A flute is essentially a pipe open at both ends.
The length of a flute is approximately 66.3 cm.
The speed of sound in the flute is 342 m/s.
What is the first harmonic of a flute when
all keys are closed, making the vibrating air
column approximately equal to the length of
the flute? Answer in units of Hz.

What is the second harmonic? Answer in
units of Hz.

What is the third harmonic? Answer in units
of Hz.

Homework Equations

I found the equation for fundamental frequency in an open-ended tube online: f=v/2L.

The Attempt at a Solution

f=v/2L
f=342/2x.633
f=270.142

However, my assignment says this is wrong. I searched some more and found that harmonics are multiples of the fundamental frequency (f, 2f, 3f, etc.). I'm sure this is relevant, I'm just not sure how - finding 2f gave me an incorrect answer as well.

 

[Dr.D]

Look at the units of your equation:
On the right side you have v/(2*L) [=] (L/T)/(L) [=] T
so the answer comes out in "per second". What does this mean? It means that the frequency you have calculated is in radians/sec, not in Hz. You need to then adjust the value to put it into Hz.

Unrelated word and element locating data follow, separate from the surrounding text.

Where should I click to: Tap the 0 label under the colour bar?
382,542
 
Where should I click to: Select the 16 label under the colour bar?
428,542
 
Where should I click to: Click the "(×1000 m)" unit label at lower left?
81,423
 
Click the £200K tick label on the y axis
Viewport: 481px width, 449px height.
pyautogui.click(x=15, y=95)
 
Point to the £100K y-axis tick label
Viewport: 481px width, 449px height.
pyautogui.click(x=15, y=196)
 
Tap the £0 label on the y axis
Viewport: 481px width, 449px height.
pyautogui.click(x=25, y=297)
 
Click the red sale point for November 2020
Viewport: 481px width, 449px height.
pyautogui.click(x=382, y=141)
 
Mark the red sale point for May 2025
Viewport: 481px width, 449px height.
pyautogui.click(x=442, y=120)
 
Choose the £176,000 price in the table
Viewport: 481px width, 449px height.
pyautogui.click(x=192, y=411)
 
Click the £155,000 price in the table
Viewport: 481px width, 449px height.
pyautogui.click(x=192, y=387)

Does anybody teach unit checking these days? I sure see a lot of unit errors!

 

[Greywolfe1982]

How do you convert something from radians/second to oscillations/second? I understand how the units cancel, but I'm still unsure of what to do to get the correct answer.

 

[BobMonahon]

2 PI radians = 1 oscillation.

So if you have an answer in Radians / second (R/sec), convert to Oscillations / second (Osc/sec) by multiplying:

(R/sec) . (Osc / Radian) = Osc / sec.

In this case, you'll get your answer times (1 Osc / 2 PI Radians) -- or: Your answer divided by 2 PI. Do you get the right answer now?

 

[Greywolfe1982]

Nope, not the right answer =\

270.142/6.283185307=42.9944. Tried that and it wasn't correct. Any ideas on what I'm doing wrong? Did I mess up multiplication somewhere?

 

[LowlyPion]

The Attempt at a Solution

f=v/2L
f=342/2x.633
f=270.142

However, my assignment says this is wrong. I searched some more and found that harmonics are multiples of the fundamental frequency (f, 2f, 3f, etc.). I'm sure this is relevant, I'm just not sure how - finding 2f gave me an incorrect answer as well.

Try recalculating with the .663 that is given in the problem.

 

[Greywolfe1982]

...I hate myself -.- I tend to go through my problems and look over them, rather than rewrite them. Unfortunately this can make me miss stupid mistakes like that.

Thanks a lot for the help.

 

[lokistar]

flutes are closed ended columns so the tube is equal to 1/4 of the wavelength so it would be

4X66.3 in metres so 4X0.663 = 2.652 that is the wavelength

to find the frequency it is speed/wavelength which is 129.7hz so assuming variants in atmospheric pressure will occur this frequency can be reguarded as C which is 130hz with a wavelength of 264cm
so to check 264/4=66.3 the length of the tube.

so the harmonics are 1st 130hz
2nd 260hz
3rd 390hz
4th 520hz

i think that's right I am pretty sure that's how it goes